[REQUIRED WORK]
1/ In the column on traffic cops, what speed was the driver on Angler's Rod caught doing?
2/ Revise the part of the column on traffic cops starting with "Get ready for" and going on through "a 60km/h zone.", replacing "newspaper" with "publication".

======== GIVEN PASSAGE

LettersOpinion

ISSUES AT STAKE: The lighter moments of being a traffic cop

Interaction between motorists and traffic cops is by nature unpleasant and even confrontational, but there is often a humorous side to it, writes DAVE SAVIDES

Many things tell us summer has arrived – searing heat and humidity, the smell of freshly cut grass and watermelons, a host of foreign number plates, visiting relatives… and the re-emergence of traffic cops who have been dormant during the year.

Watch out, drivers!

After recklessly speeding along the John Ross Parkway all year, skipping red robots and overtaking on blind rises – all without a care – you are about to encounter the seasonal traffic cop advent.

Get ready for booze buses, roadblocks, breathalyzers and speed cameras – it’s time to boost the traffic department’s budget.

I don’t for one minute mean such things are not necessary.

Were it not for the amplified presence of the ‘spietkops’, our horrific accident and death stats would be far worse.

I personally have great respect, admiration and appreciation for traffic officers.

When I first joined this newspaper almost 30 years ago, my favourite entertainment over weekends was to sit near them and listen in as they pulled over motorists who had disobeyed the rules of the road.

I remember on one occasion a driver who was caught doing 127km/h on Angler’s Rod, which is a 60km/h zone.

Asked why he was going so fast, he replied he was just ensuring a good following distance between his vehicle and the car behind him!

I thought it was brilliant enough to be let off the hook.

Then there was the guy who was waiting in a queue for his gatsometer reading, so he calmly walked over to the machine and furtively fiddled with it.

================
======== SUPPLIED MATERIAL

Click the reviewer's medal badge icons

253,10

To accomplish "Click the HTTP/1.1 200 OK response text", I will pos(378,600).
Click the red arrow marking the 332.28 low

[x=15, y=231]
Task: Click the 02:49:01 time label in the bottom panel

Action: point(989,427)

================
======== SUPPLIED MATERIAL

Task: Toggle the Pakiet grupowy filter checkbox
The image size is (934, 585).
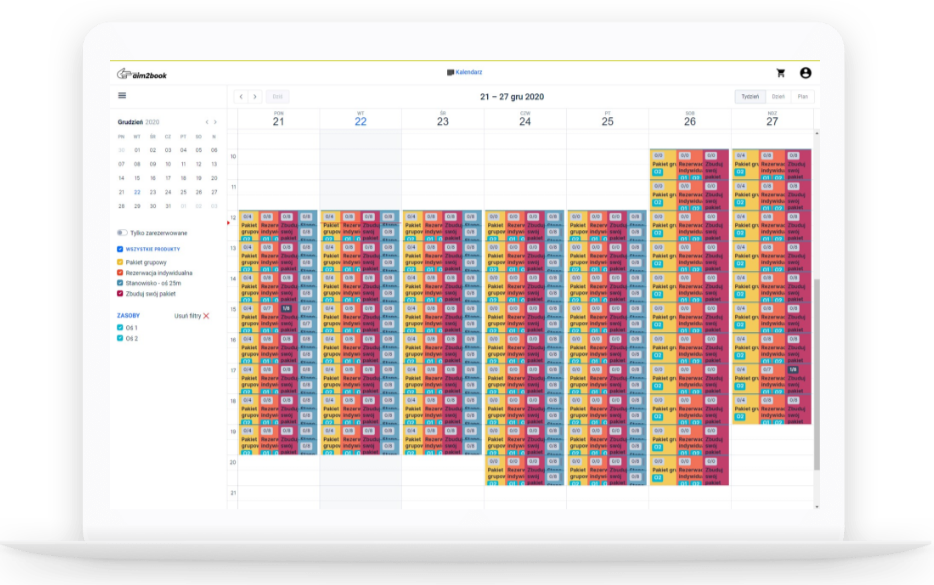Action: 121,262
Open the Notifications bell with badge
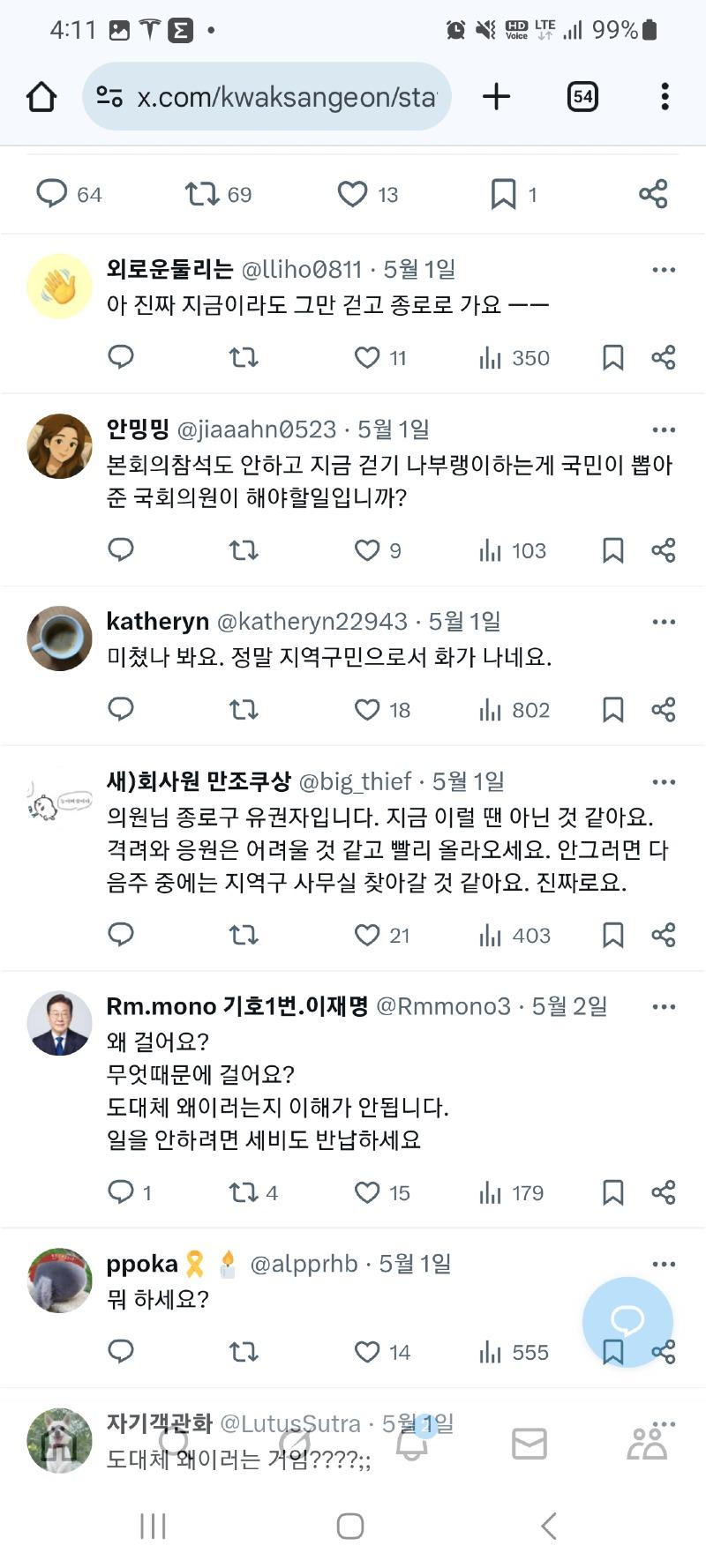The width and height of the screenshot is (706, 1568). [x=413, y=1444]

================
======== SUPPLIED MATERIAL

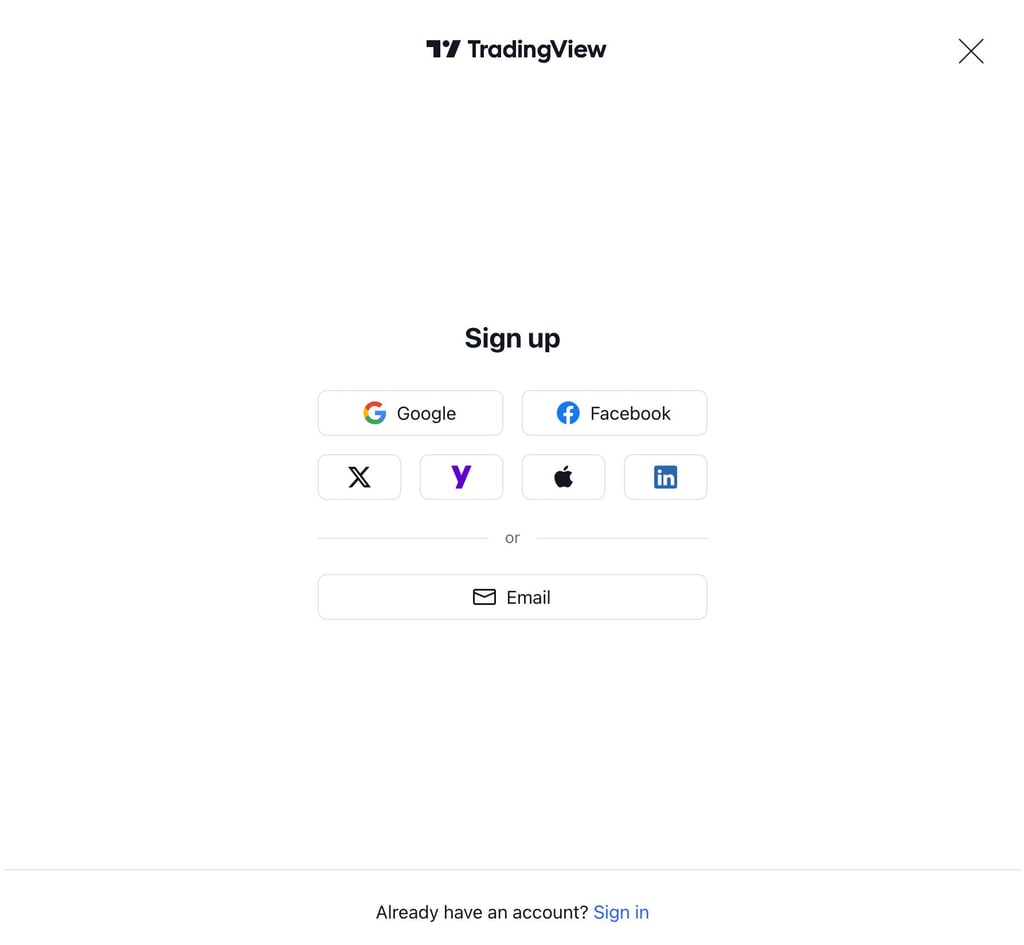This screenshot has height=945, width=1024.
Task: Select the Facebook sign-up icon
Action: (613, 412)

================

[SOLUTION LIST]
1/ 127km/h

2/
Get ready for booze buses, roadblocks, breathalyzers and speed cameras – it’s time to boost the traffic department’s budget.

I don’t for one minute mean such things are not necessary.

Were it not for the amplified presence of the ‘spietkops’, our horrific accident and death stats would be far worse.

I personally have great respect, admiration and appreciation for traffic officers.

When I first joined this publication almost 30 years ago, my favourite entertainment over weekends was to sit near them and listen in as they pulled over motorists who had disobeyed the rules of the road.

I remember on one occasion a driver who was caught doing 127km/h on Angler’s Rod, which is a 60km/h zone.